BEGIN Listed records

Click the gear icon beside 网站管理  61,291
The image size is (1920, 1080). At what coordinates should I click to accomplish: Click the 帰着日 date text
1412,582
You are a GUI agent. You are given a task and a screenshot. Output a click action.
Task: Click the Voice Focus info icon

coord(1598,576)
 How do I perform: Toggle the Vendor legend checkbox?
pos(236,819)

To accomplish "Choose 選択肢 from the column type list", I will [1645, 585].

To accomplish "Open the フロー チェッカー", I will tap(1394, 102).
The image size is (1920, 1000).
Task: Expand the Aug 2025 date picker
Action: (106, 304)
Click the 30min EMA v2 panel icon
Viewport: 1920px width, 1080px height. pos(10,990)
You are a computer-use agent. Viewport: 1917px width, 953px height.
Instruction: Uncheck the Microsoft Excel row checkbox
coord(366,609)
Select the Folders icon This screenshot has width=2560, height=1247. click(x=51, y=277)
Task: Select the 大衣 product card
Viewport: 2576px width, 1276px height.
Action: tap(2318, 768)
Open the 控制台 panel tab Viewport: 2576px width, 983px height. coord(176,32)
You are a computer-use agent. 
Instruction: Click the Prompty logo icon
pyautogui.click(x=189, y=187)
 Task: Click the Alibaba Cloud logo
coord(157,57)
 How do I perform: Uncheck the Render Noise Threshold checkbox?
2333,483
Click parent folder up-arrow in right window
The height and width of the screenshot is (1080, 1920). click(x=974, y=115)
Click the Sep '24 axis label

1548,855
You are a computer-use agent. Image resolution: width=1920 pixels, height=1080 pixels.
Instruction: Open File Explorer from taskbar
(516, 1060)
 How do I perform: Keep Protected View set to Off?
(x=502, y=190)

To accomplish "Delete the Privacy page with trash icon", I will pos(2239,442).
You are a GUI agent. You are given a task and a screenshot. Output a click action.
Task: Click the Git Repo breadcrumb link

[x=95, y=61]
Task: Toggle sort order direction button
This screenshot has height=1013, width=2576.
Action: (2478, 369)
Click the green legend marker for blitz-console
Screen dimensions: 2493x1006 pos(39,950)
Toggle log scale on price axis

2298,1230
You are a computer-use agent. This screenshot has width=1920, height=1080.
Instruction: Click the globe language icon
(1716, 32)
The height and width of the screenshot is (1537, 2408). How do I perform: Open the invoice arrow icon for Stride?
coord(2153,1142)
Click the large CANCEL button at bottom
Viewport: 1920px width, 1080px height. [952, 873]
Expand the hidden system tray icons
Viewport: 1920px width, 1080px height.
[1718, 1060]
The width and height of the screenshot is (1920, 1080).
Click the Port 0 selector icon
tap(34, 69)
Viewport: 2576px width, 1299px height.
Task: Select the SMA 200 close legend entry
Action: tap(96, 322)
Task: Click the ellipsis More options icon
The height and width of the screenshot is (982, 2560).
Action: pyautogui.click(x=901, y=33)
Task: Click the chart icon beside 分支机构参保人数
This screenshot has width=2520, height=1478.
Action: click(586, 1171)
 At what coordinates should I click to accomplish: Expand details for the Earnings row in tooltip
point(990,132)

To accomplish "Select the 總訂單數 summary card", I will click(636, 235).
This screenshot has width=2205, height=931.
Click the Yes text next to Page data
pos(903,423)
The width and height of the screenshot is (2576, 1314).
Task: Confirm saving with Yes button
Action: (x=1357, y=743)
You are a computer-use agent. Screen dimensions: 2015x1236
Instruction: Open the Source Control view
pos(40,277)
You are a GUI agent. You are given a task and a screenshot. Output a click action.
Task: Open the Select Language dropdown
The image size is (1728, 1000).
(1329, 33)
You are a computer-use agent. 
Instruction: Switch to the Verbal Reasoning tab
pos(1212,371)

END Listed records

Copy the data exactly as it was presented.

Click the gear icon beside 网站管理  61,291
The image size is (1920, 1080). At what coordinates should I click to accomplish: Click the 帰着日 date text
1412,582
You are a GUI agent. You are given a task and a screenshot. Output a click action.
Task: Click the Voice Focus info icon

coord(1598,576)
 How do I perform: Toggle the Vendor legend checkbox?
pos(236,819)

To accomplish "Choose 選択肢 from the column type list", I will [1645, 585].

To accomplish "Open the フロー チェッカー", I will tap(1394, 102).
The image size is (1920, 1000).
Task: Expand the Aug 2025 date picker
Action: (106, 304)
Click the 30min EMA v2 panel icon
Viewport: 1920px width, 1080px height. pos(10,990)
You are a computer-use agent. Viewport: 1917px width, 953px height.
Instruction: Uncheck the Microsoft Excel row checkbox
coord(366,609)
Select the Folders icon This screenshot has width=2560, height=1247. click(x=51, y=277)
Task: Select the 大衣 product card
Viewport: 2576px width, 1276px height.
Action: tap(2318, 768)
Open the 控制台 panel tab Viewport: 2576px width, 983px height. coord(176,32)
You are a computer-use agent. 
Instruction: Click the Prompty logo icon
pyautogui.click(x=189, y=187)
 Task: Click the Alibaba Cloud logo
coord(157,57)
 How do I perform: Uncheck the Render Noise Threshold checkbox?
2333,483
Click parent folder up-arrow in right window
The height and width of the screenshot is (1080, 1920). click(x=974, y=115)
Click the Sep '24 axis label

1548,855
You are a computer-use agent. Image resolution: width=1920 pixels, height=1080 pixels.
Instruction: Open File Explorer from taskbar
(516, 1060)
 How do I perform: Keep Protected View set to Off?
(x=502, y=190)

To accomplish "Delete the Privacy page with trash icon", I will pos(2239,442).
You are a GUI agent. You are given a task and a screenshot. Output a click action.
Task: Click the Git Repo breadcrumb link

[x=95, y=61]
Task: Toggle sort order direction button
This screenshot has height=1013, width=2576.
Action: (2478, 369)
Click the green legend marker for blitz-console
Screen dimensions: 2493x1006 pos(39,950)
Toggle log scale on price axis

2298,1230
You are a computer-use agent. This screenshot has width=1920, height=1080.
Instruction: Click the globe language icon
(1716, 32)
The height and width of the screenshot is (1537, 2408). How do I perform: Open the invoice arrow icon for Stride?
coord(2153,1142)
Click the large CANCEL button at bottom
Viewport: 1920px width, 1080px height. [952, 873]
Expand the hidden system tray icons
Viewport: 1920px width, 1080px height.
[1718, 1060]
The width and height of the screenshot is (1920, 1080).
Click the Port 0 selector icon
tap(34, 69)
Viewport: 2576px width, 1299px height.
Task: Select the SMA 200 close legend entry
Action: tap(96, 322)
Task: Click the ellipsis More options icon
The height and width of the screenshot is (982, 2560).
Action: pyautogui.click(x=901, y=33)
Task: Click the chart icon beside 分支机构参保人数
This screenshot has width=2520, height=1478.
Action: click(586, 1171)
 At what coordinates should I click to accomplish: Expand details for the Earnings row in tooltip
point(990,132)

To accomplish "Select the 總訂單數 summary card", I will click(636, 235).
This screenshot has width=2205, height=931.
Click the Yes text next to Page data
pos(903,423)
The width and height of the screenshot is (2576, 1314).
Task: Confirm saving with Yes button
Action: (x=1357, y=743)
You are a computer-use agent. Screen dimensions: 2015x1236
Instruction: Open the Source Control view
pos(40,277)
You are a GUI agent. You are given a task and a screenshot. Output a click action.
Task: Open the Select Language dropdown
The image size is (1728, 1000).
(1329, 33)
You are a computer-use agent. 
Instruction: Switch to the Verbal Reasoning tab
pos(1212,371)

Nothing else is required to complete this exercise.